[Paper Review] Tree of Thoughts: Deliberate Problem Solving with Large Language Models (NeurIPS 2023)

10 minute read

Summary: Expanding the Chain-of-Thought (CoT) approach, this paper proposes the Tree of Thoughts (ToT) framework to enable large language models (LLMs) to perform systematic problem-solving.

1. Introduction

Existing large language models (LLMs) can perform general problem-solving but remain limited by their left-to-right, token-level sequential decision-making process. This leads to challenges in tasks requiring exploration, strategic foresight (lookahead), and the consideration of early decisions’ importance.
To address these limitations, this paper introduces the Tree of Thoughts (ToT) framework. ToT generalizes the existing Chain of Thought (CoT) approach by allowing LLMs to explore multiple intermediate thoughts, consider different solution paths, and self-evaluate to make optimal decisions.
Through this framework, LLMs gain the following capabilities:
1. Exploring multiple reasoning paths to find the best solution.
2. Performing self-evaluation to determine the most promising choices.
3. Backtracking or predicting future outcomes (global decision-making) when necessary to refine decisions.
Experimental results demonstrate that ToT significantly outperforms CoT-based methods in solving complex problems such as mathematical puzzles (Game of 24), creative writing, and mini crosswords.
- For example, in the Game of 24, GPT-4 with CoT prompting achieves only a 4% success rate, whereas the ToT approach reaches an impressive 74% success rate.
ToT enables LLMs to go beyond simple pattern recognition by incorporating systematic exploration and planning, contributing to the development of more powerful AI systems with advanced problem-solving capabilities.

2. Background

Existing large language models (LLMs) can perform various problem-solving tasks but remain limited by their token-level, left-to-right sequential generation, lacking capabilities such as systematic exploration, strategic foresight, and backtracking.
Cognitive science research suggests that humans combine fast, automatic intuitive thinking (System 1) with slow, deliberate logical reasoning (System 2) when solving problems.
- Current LLMs primarily operate in a System 1-like manner, but incorporating System 2 capabilities such as planning, searching, and evaluation could significantly enhance their problem-solving abilities.
Existing LLM-based problem-solving approaches include:
1. Input-Output (IO) Prompting
  - Directly generates an output from a given input, without explicitly revealing the reasoning process.
2. Chain of Thought (CoT) Prompting
  - Breaks the problem-solving process into multiple intermediate thoughts, enhancing logical reasoning.
3. Self-Consistency with CoT (CoT-SC)
  - Generates multiple CoT reasoning paths for the same problem and selects the most frequently occurring answer to improve reliability.
However, these existing methods have limitations:
- CoT follows a single reasoning path, without exploring multiple possible solutions.
- CoT-SC only applies majority voting to the final answer, lacking exploration and optimization within individual reasoning steps.
- A systematic search mechanism for planning, backtracking, and evaluation is necessary.

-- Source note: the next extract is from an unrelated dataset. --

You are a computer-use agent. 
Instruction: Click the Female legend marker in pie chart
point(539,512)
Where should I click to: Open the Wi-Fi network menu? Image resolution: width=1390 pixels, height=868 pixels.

3. Tree of Thoughts: Deliberate Problem Solving with LMs

Tree of Thoughts (ToT) is a novel problem-solving framework designed to overcome the limitations of existing LLMs.
- The CoT approach explores only a single reasoning path, without considering multiple alternatives when generating intermediate thoughts.
- ToT, on the other hand, enables the exploration of multiple reasoning paths, allowing the model to evaluate and select the optimal route through deliberate problem-solving.

3.1 Core Ideas of ToT

Frames problem-solving as a search process, enabling LLMs to experiment with multiple solution approaches.
Inspired by AI and cognitive science, it assumes that “problem-solving involves exploring different paths within a tree-like structure.”
ToT represents each thought as a node in a tree, exploring different paths to discover the most optimal solution.

3.2 Key Components of ToT

Decomposition of Thought Steps
- While CoT generates reasoning as a single continuous text, ToT explicitly decomposes thought steps based on task characteristics, increasing the potential for exploration.
Thought Generation (G)
- Allows LLMs to generate multiple alternative thoughts at each state.
- Uses two methods:
  - Independent Sampling: Generates multiple independent thoughts (CoT-based).
  - Sequential Proposing: Iteratively proposes new thoughts based on previous ones.
State Evaluation (V)
- Enables LLMs to select the most promising reasoning path by performing self-evaluation.
- Evaluation methods:
  - Individual Evaluation: Assesses each thought independently (e.g., assigning a score).
  - Comparative Voting: Selects the optimal thought from multiple candidates.
Search Algorithm
- Uses Breadth-First Search (BFS) and Depth-First Search (DFS) to explore the tree structure.
- Adapts the search strategy based on problem characteristics:
  - BFS (Breadth-First Search): Explores multiple paths simultaneously to find the optimal route.
  - DFS (Depth-First Search): Explores a single promising path deeply while pruning inefficient routes as needed.

3.3 Advantages of ToT

Generality
- Encompasses existing approaches such as IO Prompting, CoT, CoT-SC, and Self-Refinement.
Modularity
- Thought decomposition, generation, evaluation, and search algorithms can be independently combined and applied.
Adaptability
- Exploration and evaluation strategies can be adjusted for different problem types.
Convenience
- Can be implemented using pretrained LLMs without additional training, leveraging only prompts.
ToT is a framework designed to enhance LLMs’ problem-solving capabilities, and subsequent experiments demonstrate its superiority over existing methods in various tasks.

4. Experiments

The study conducts experiments on three complex tasks to demonstrate that Tree of Thoughts (ToT) outperforms existing methods in problem-solving.
The tested problems are:
1. Game of 24 (Mathematical Reasoning)
2. Creative Writing (Coherent Text Generation)
3. Mini Crosswords (Word Puzzle Solving)

4.1 Game of 24 (Mathematical Problem Solving)

Problem Description
- Given four numbers (e.g., 4, 9, 10, 13), the task is to use arithmetic operations to form an equation that results in 24.
Experimental Setup
- A set of 100 challenging problems was selected for testing.
- Comparison with existing methods:
  - IO Prompting: Directly generates an answer without reasoning steps.
  - CoT Prompting: Solves the problem using intermediate reasoning steps.
  - CoT-SC (Self-Consistency): Generates multiple CoT responses and selects the most frequent answer.
  - IO + Refine: Iteratively improves incorrect answers through refinement.
ToT Implementation
- Reformulates the problem as a tree search task.
- At each step, explores multiple arithmetic operations and selects the most promising path.

Results Comparison

Method	Success Rate
IO Prompting	7.3%
CoT Prompting	4.0%
CoT-SC (k=100)	9.0%
ToT (b=1)	45%
ToT (b=5)	74%
IO + Refine (k=10)	27%
IO (best of 100)	33%
CoT (best of 100)	49%

ToT (b=5) achieves a 74% success rate, significantly outperforming all existing approaches.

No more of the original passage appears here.